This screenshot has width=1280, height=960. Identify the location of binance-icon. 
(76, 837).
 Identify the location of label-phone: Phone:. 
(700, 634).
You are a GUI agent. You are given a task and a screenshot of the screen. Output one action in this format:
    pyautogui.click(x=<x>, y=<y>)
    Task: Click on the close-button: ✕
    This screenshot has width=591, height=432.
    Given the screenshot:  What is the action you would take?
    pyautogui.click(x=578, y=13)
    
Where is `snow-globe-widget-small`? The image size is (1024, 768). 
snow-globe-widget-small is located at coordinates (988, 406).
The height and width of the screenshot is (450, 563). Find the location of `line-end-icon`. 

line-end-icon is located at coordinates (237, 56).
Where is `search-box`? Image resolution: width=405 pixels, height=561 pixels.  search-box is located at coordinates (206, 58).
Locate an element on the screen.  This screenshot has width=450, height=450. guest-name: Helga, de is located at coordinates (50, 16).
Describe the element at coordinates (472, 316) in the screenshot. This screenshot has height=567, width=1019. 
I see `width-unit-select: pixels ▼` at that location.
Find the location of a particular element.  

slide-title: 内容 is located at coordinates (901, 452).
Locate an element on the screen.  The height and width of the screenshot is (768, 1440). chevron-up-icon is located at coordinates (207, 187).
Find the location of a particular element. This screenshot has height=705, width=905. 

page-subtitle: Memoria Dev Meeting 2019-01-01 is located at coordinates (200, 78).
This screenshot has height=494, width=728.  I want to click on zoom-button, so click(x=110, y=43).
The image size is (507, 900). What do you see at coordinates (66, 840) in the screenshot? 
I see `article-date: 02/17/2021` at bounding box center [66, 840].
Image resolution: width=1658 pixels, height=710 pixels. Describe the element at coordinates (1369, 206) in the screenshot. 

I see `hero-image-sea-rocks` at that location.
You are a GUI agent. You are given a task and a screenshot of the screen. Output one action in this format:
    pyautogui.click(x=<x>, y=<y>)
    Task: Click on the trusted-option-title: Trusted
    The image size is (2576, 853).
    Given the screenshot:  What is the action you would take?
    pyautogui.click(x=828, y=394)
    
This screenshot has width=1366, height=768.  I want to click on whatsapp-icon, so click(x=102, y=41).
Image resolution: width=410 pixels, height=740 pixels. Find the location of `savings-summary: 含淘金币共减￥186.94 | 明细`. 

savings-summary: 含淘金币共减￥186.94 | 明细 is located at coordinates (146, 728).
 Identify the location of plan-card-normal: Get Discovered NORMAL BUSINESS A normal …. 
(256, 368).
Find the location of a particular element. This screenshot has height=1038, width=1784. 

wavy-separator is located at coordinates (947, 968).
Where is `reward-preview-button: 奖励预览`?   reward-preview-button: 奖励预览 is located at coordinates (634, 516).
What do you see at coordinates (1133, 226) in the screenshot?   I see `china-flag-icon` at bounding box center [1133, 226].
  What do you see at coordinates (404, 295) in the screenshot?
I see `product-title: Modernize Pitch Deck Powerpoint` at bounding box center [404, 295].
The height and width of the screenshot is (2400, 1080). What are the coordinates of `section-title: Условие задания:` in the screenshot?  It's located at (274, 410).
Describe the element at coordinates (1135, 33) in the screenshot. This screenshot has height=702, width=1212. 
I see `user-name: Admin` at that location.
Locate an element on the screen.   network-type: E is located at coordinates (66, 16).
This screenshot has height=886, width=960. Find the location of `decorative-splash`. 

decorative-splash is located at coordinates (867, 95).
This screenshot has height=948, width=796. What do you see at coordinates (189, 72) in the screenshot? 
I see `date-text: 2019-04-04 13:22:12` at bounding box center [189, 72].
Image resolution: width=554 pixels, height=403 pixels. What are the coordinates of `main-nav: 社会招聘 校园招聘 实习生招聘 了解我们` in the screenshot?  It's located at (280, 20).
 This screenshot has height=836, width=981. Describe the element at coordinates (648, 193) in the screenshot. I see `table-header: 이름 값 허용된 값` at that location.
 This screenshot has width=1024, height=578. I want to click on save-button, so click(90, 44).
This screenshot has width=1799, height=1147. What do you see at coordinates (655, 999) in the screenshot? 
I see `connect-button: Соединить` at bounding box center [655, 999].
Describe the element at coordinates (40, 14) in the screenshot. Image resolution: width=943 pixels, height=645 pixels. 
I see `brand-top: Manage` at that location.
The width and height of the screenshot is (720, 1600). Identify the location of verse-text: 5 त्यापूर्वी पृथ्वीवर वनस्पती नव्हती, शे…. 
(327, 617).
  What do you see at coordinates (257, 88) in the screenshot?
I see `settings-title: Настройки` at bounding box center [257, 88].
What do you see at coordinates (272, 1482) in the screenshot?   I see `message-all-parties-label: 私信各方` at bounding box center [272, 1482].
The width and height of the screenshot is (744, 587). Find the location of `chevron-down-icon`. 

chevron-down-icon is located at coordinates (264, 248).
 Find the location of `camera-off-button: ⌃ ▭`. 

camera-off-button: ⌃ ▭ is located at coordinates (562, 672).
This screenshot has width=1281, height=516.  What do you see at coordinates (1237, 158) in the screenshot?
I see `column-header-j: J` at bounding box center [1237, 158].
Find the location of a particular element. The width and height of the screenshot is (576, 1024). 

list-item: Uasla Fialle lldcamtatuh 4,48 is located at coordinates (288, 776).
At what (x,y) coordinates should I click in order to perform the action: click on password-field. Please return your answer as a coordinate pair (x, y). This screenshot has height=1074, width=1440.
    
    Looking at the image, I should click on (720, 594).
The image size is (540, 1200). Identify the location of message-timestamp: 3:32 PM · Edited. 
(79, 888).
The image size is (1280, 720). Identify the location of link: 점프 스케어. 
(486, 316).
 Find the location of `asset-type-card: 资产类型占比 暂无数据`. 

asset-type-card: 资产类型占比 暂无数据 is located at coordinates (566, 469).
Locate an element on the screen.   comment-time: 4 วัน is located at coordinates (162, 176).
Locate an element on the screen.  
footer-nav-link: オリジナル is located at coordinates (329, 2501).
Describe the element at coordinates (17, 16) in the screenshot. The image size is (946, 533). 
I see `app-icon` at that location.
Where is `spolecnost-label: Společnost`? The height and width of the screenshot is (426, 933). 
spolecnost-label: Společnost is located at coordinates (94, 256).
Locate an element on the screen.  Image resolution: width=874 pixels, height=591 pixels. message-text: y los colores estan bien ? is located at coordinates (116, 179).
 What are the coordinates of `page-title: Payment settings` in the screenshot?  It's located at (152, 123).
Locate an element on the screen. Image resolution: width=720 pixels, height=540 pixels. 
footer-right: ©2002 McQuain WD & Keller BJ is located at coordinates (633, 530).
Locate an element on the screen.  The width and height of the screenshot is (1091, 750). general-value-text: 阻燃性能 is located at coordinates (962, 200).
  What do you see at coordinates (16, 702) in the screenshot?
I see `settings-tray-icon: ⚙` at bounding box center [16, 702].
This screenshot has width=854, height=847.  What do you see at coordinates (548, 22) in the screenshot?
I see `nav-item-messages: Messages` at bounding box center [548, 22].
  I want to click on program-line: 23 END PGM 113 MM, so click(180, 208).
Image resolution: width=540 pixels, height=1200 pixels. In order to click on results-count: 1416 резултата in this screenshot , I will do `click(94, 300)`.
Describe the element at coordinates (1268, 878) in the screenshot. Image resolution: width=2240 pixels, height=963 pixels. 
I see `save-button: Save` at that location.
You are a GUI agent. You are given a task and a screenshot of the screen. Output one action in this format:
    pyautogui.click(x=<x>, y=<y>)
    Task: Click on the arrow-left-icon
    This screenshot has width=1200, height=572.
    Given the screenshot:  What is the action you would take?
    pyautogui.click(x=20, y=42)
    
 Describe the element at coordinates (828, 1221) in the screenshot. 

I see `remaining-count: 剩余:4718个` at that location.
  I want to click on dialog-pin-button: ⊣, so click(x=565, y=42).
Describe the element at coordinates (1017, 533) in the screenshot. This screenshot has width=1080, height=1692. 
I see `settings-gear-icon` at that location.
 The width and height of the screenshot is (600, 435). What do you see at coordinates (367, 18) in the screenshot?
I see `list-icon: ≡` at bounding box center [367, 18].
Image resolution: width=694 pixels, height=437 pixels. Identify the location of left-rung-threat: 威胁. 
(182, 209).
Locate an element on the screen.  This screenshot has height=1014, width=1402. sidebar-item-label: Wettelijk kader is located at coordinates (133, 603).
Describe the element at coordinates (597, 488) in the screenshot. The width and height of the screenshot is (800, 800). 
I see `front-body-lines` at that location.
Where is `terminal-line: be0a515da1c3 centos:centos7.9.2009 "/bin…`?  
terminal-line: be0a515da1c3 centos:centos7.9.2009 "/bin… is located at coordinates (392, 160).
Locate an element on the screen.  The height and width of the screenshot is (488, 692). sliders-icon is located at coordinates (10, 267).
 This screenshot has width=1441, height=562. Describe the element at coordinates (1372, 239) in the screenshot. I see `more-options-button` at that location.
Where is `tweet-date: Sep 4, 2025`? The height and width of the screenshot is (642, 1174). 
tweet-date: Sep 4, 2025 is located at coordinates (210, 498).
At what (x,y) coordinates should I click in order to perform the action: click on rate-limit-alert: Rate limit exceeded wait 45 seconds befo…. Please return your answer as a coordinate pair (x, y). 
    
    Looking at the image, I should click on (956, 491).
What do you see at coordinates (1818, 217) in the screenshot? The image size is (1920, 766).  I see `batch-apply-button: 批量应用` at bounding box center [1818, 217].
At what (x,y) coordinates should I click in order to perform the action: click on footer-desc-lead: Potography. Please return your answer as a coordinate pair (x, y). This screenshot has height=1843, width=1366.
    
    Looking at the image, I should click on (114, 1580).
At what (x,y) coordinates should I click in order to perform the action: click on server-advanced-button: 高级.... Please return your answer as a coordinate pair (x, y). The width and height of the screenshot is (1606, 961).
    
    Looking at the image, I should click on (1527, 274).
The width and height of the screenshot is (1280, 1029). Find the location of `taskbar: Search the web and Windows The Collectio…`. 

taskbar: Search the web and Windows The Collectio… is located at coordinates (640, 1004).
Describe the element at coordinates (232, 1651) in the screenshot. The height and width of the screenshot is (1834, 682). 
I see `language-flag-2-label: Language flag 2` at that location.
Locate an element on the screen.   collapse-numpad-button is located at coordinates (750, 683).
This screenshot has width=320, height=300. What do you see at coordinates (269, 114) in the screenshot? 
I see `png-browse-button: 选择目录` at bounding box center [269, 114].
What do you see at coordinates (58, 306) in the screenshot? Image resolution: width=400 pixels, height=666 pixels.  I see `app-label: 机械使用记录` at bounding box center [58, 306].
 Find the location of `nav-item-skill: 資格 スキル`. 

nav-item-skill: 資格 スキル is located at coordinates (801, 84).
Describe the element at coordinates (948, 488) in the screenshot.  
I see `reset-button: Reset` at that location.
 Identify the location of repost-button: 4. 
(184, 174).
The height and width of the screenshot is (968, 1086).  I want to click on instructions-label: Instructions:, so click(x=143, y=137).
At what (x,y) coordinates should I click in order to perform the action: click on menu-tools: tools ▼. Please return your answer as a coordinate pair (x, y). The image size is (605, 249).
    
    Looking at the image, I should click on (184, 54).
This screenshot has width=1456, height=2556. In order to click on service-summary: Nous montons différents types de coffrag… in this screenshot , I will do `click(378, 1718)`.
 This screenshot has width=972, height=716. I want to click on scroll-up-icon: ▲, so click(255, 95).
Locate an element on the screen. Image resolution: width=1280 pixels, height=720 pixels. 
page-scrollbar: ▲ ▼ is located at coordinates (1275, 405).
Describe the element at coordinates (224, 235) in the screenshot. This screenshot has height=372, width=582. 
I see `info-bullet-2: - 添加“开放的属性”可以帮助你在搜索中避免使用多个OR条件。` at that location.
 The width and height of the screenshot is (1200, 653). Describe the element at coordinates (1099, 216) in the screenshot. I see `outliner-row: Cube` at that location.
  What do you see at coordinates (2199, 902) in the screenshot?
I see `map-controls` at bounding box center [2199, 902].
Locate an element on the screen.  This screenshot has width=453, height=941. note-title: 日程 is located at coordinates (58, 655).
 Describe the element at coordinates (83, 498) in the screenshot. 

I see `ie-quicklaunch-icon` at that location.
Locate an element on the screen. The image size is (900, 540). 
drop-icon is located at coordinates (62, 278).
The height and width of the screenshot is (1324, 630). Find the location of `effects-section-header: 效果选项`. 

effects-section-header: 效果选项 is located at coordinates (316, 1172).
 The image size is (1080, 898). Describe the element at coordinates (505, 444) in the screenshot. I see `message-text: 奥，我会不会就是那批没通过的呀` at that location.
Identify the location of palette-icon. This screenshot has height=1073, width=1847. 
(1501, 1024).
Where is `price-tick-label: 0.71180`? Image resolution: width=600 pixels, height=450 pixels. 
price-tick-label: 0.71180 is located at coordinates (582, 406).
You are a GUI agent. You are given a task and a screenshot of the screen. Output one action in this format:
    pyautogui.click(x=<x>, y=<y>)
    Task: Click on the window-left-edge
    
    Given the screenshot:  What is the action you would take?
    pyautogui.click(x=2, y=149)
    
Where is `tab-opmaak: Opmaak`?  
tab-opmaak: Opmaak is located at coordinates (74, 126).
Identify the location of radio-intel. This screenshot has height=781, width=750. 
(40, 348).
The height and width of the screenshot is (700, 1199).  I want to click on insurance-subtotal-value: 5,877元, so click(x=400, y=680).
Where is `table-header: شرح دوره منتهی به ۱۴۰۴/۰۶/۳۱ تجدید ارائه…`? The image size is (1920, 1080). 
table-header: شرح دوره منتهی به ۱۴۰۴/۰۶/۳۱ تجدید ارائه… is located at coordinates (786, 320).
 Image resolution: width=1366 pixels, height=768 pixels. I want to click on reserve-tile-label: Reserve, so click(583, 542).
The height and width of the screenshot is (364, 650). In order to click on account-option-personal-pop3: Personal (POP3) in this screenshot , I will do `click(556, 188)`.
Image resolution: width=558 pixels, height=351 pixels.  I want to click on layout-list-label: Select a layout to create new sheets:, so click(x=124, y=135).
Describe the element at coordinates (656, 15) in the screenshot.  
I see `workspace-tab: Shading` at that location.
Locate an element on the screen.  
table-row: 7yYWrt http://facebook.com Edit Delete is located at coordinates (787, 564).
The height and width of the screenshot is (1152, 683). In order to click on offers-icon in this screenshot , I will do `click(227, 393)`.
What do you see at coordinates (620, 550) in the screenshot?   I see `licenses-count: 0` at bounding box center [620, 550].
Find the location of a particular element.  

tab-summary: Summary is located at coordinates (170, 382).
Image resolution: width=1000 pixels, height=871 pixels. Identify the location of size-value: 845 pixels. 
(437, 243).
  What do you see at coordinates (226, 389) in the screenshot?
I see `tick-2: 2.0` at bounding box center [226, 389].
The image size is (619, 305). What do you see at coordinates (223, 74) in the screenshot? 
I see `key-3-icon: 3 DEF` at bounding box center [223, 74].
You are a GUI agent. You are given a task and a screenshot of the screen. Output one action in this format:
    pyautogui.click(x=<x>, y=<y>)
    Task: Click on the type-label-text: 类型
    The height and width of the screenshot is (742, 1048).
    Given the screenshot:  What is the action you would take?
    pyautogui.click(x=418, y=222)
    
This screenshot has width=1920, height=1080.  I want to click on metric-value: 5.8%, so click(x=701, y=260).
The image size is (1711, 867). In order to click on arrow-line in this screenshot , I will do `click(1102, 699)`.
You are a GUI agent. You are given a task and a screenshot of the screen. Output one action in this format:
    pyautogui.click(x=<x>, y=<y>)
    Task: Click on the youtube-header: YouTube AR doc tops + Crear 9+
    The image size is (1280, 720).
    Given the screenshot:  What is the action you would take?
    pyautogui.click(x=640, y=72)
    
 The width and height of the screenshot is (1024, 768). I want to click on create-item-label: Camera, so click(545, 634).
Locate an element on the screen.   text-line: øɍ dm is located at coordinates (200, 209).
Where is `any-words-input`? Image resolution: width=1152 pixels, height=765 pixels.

• JOB ITEM: Reproduce the material above from the line with "Image resolution: width=1000" to the line with "center [226, 389].", keeping both of those lines, with no changes.

• OUTPUT OF THE EXERCISE:
Image resolution: width=1000 pixels, height=871 pixels. Identify the location of size-value: 845 pixels. 
(437, 243).
  What do you see at coordinates (226, 389) in the screenshot?
I see `tick-2: 2.0` at bounding box center [226, 389].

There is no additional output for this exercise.